● Task to carry out
Using the listing below, set down each line from the line containing "Image resolution: width=1147" through the line containing "Click the gray footer area of the dialog", both ends included, exactly and with nothing added.

════════════════

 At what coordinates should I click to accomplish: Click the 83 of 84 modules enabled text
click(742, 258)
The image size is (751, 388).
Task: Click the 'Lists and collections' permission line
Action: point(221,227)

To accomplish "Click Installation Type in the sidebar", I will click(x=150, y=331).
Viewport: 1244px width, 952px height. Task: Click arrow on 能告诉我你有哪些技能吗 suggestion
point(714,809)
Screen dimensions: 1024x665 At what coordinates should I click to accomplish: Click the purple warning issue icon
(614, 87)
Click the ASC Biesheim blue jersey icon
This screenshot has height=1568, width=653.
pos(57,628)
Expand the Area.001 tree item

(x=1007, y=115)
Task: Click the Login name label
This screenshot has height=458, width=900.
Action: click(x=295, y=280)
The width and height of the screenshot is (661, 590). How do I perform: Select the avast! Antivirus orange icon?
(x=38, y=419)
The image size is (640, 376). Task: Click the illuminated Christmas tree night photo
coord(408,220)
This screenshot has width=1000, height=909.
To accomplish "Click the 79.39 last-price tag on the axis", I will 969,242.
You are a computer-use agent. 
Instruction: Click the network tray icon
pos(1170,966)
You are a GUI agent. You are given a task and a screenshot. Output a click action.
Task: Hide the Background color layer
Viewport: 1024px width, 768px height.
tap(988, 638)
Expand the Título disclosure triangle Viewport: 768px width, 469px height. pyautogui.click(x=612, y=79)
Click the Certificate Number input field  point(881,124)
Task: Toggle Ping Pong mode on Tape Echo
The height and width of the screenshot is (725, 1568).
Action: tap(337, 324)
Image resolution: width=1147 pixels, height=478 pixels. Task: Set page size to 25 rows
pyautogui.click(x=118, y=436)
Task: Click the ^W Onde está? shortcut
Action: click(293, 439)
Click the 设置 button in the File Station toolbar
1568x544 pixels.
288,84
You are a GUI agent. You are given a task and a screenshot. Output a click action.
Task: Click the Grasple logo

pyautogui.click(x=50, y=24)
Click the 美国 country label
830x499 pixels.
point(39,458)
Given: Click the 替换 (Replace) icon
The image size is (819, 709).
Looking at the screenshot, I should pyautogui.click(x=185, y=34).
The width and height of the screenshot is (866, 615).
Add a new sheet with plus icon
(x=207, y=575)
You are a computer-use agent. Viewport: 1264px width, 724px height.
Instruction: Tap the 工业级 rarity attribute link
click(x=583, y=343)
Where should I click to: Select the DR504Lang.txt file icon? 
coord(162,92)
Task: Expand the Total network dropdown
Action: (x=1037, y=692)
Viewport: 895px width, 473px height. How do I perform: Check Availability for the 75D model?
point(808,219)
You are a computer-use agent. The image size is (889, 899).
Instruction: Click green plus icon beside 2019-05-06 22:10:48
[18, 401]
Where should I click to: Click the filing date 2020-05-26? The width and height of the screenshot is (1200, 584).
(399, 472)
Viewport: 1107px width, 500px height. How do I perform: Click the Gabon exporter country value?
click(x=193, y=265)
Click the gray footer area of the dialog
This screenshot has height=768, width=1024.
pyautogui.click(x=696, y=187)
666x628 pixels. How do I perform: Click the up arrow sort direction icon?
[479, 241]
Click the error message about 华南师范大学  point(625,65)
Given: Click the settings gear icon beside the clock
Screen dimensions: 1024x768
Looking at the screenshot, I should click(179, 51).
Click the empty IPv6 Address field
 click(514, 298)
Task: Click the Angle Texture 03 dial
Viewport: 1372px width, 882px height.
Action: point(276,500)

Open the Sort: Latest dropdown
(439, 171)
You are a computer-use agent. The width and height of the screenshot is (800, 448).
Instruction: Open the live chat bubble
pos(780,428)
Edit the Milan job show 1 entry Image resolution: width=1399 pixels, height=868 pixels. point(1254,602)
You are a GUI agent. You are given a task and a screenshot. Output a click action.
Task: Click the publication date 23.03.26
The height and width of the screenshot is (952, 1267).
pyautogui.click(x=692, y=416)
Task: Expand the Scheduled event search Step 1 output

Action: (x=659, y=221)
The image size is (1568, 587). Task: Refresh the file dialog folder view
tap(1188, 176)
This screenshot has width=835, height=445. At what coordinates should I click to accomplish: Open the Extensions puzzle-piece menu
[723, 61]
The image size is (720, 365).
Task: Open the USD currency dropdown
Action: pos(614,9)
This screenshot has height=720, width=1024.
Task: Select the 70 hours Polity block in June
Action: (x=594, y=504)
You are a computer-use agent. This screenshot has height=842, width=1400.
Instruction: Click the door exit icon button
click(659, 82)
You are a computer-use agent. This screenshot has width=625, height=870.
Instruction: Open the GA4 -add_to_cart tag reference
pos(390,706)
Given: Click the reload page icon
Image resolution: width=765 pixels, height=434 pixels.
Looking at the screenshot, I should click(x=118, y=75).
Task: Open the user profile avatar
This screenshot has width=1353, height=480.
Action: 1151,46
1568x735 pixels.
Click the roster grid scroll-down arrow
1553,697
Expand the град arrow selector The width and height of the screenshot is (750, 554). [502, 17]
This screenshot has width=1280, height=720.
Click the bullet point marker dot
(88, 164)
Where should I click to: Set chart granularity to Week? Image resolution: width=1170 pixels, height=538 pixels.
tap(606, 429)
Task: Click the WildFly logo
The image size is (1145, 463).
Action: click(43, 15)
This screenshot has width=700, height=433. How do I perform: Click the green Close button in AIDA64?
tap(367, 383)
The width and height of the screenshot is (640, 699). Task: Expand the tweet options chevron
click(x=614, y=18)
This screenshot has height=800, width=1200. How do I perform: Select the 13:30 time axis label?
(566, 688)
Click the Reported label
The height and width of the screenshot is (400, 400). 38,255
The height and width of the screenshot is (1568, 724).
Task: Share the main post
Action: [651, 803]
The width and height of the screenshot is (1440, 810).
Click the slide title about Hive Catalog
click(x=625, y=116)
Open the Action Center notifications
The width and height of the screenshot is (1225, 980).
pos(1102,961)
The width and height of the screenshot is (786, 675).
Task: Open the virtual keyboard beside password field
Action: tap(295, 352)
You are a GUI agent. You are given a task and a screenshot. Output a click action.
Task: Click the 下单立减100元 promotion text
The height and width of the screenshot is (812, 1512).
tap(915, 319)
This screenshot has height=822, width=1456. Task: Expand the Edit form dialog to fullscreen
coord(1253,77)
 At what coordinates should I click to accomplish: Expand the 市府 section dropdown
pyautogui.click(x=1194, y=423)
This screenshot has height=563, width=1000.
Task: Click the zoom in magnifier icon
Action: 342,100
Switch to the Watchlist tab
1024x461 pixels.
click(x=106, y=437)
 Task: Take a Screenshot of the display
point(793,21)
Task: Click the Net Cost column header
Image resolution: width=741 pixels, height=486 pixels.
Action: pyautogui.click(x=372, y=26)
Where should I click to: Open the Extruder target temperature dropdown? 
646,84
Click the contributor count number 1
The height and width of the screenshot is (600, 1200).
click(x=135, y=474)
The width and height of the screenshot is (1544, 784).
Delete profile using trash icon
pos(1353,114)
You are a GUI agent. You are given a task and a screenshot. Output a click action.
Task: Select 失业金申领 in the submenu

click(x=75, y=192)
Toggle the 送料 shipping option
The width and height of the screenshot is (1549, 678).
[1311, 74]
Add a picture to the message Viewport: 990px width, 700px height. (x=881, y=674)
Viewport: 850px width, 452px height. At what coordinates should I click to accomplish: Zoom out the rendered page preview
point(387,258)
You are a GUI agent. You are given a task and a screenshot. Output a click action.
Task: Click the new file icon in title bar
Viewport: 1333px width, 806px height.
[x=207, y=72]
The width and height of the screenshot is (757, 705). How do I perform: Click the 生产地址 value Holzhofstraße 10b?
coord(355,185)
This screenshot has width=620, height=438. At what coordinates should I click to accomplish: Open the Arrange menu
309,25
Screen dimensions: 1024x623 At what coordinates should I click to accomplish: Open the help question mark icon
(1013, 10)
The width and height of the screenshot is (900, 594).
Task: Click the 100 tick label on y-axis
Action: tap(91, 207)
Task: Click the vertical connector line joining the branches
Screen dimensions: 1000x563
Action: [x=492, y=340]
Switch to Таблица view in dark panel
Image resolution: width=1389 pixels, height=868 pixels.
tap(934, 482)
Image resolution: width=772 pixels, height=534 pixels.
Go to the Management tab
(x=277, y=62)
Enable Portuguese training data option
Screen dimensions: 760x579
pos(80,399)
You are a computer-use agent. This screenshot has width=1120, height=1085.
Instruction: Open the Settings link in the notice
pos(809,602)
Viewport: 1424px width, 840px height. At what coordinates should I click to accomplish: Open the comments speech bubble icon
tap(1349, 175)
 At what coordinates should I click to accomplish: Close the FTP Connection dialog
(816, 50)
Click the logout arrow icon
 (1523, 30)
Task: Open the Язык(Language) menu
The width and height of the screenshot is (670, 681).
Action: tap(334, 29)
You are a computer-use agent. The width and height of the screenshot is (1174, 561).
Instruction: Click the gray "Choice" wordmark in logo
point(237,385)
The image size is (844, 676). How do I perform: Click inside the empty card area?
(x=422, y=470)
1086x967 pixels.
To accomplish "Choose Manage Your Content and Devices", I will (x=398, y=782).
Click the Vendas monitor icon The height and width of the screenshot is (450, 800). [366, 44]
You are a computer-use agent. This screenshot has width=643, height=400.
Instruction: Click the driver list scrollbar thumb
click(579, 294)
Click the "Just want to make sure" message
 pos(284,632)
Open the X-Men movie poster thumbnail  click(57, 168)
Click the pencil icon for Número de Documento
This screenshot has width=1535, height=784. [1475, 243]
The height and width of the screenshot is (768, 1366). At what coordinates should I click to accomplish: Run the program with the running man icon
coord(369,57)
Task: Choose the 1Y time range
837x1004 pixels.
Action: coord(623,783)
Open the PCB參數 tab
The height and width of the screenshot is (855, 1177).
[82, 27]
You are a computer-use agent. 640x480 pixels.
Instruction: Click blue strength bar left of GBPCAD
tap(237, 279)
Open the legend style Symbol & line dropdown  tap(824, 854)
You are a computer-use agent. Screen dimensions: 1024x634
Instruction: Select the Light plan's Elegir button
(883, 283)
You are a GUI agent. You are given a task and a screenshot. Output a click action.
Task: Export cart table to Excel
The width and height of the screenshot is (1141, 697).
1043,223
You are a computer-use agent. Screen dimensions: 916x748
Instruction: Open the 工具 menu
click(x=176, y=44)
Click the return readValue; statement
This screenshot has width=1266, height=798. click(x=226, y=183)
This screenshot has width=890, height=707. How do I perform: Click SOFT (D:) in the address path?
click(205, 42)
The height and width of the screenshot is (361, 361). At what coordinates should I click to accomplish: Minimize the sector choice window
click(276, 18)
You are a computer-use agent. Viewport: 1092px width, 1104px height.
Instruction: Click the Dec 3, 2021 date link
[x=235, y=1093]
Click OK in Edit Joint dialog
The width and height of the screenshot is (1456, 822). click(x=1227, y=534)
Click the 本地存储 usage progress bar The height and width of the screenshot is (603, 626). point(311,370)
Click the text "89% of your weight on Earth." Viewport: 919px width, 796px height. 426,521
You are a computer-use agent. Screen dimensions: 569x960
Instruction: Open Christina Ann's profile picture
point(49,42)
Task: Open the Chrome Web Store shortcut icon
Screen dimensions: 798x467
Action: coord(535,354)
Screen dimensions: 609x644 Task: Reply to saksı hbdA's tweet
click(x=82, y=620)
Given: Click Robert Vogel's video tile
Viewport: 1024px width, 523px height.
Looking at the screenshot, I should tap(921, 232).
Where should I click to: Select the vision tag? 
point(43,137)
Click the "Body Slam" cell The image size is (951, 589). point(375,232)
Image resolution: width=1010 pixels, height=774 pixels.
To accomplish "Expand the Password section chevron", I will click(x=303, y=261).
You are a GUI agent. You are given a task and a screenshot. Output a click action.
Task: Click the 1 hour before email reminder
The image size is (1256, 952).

════════════════

● Response to the task
Image resolution: width=1147 pixels, height=478 pixels. Task: Set page size to 25 rows
pyautogui.click(x=118, y=436)
Task: Click the ^W Onde está? shortcut
Action: click(293, 439)
Click the 设置 button in the File Station toolbar
1568x544 pixels.
288,84
You are a GUI agent. You are given a task and a screenshot. Output a click action.
Task: Click the Grasple logo

pyautogui.click(x=50, y=24)
Click the 美国 country label
830x499 pixels.
point(39,458)
Given: Click the 替换 (Replace) icon
The image size is (819, 709).
Looking at the screenshot, I should pyautogui.click(x=185, y=34).
The width and height of the screenshot is (866, 615).
Add a new sheet with plus icon
(x=207, y=575)
You are a computer-use agent. Viewport: 1264px width, 724px height.
Instruction: Tap the 工业级 rarity attribute link
click(x=583, y=343)
Where should I click to: Select the DR504Lang.txt file icon? 
coord(162,92)
Task: Expand the Total network dropdown
Action: (x=1037, y=692)
Viewport: 895px width, 473px height. How do I perform: Check Availability for the 75D model?
point(808,219)
You are a computer-use agent. The image size is (889, 899).
Instruction: Click green plus icon beside 2019-05-06 22:10:48
[18, 401]
Where should I click to: Click the filing date 2020-05-26? The width and height of the screenshot is (1200, 584).
(399, 472)
Viewport: 1107px width, 500px height. How do I perform: Click the Gabon exporter country value?
click(x=193, y=265)
Click the gray footer area of the dialog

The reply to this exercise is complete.